Condensing: An Approach to Studying

Naty Bush

Ever have those moments when just looking at the piles of papers you need to study for a test was intimidating? We’ve all been there.

There are many ways to study, and sometimes it is difficult to determine the most effective way. One way that have I found to be efficient is something I like to call condensing: go one subject at a time, condense all your notes onto a few sheets of paper, and get rid of the redundant notes and worksheets.

The most effective way to do it is to set aside an entire weekend. It could take several hours to go through some subjects, but those hours are well spent. If you kept all of the notes and worksheets thus far in the school year, then you probably have a large pile of papers. Go through chronologically and write down all the critical information on separate sheets of paper. Critical means information you frequently forget or see on tests, or information that is complex.

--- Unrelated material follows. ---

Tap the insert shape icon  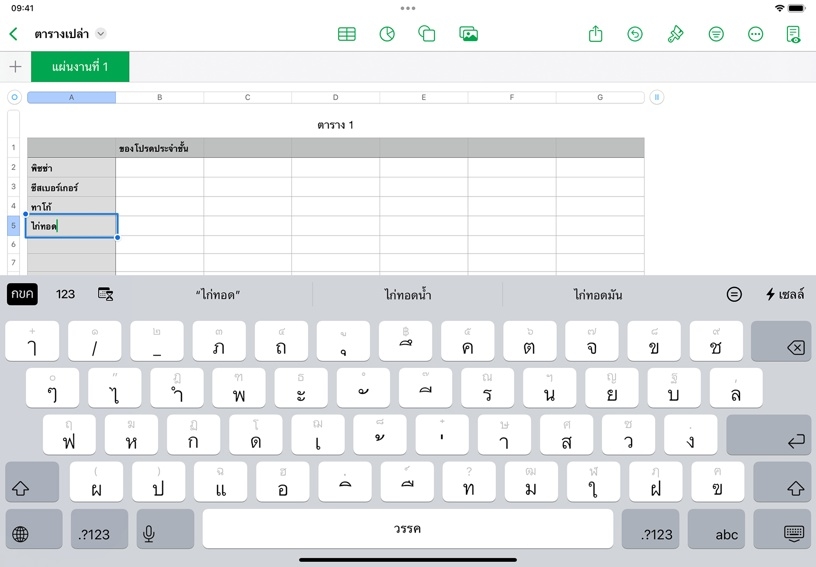tap(427, 34)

Once you’ve gone through the piles, toss out the old papers. That’s right – recycle all those sheets. Only keep worksheets that are particularly helpful for you. Do this for all your subjects, and in the end, you’ll just have a small pile of all the information that you really need to study. It is no longer as daunting to confront at all that studying!

A few students shared their opinions regarding studying. Arianna Jones-Henderson, a junior, explained her study method. “I study by reading different sources and I keep looking at them until I have an automatic answer for all of the subjects, and I keep on doing that until I feel confident in my knowledge,” Jones-Henderson explained. Regarding condensing, Jones-Henderson expressed that “I would definitely consider studying this way; however, I may re-look through my notes three times for the vital information.”

Senior Rose Comfort has her own method to study. “I don’t particularly like to study,” she stated, “but usually, I look back over my notes, make flashcards, and study those.” When she heard about condensing, she considered trying it. “I think that’s actually a really good idea. It lets you look over all the information and lets it stick in your brain more,” Comfort admitted.

Jones-Henderson has one final word to help students struggling with studying. “I believe that studying is good in 30 minute intervals with 10 minute breaks,” she added, “so the information will stick more.”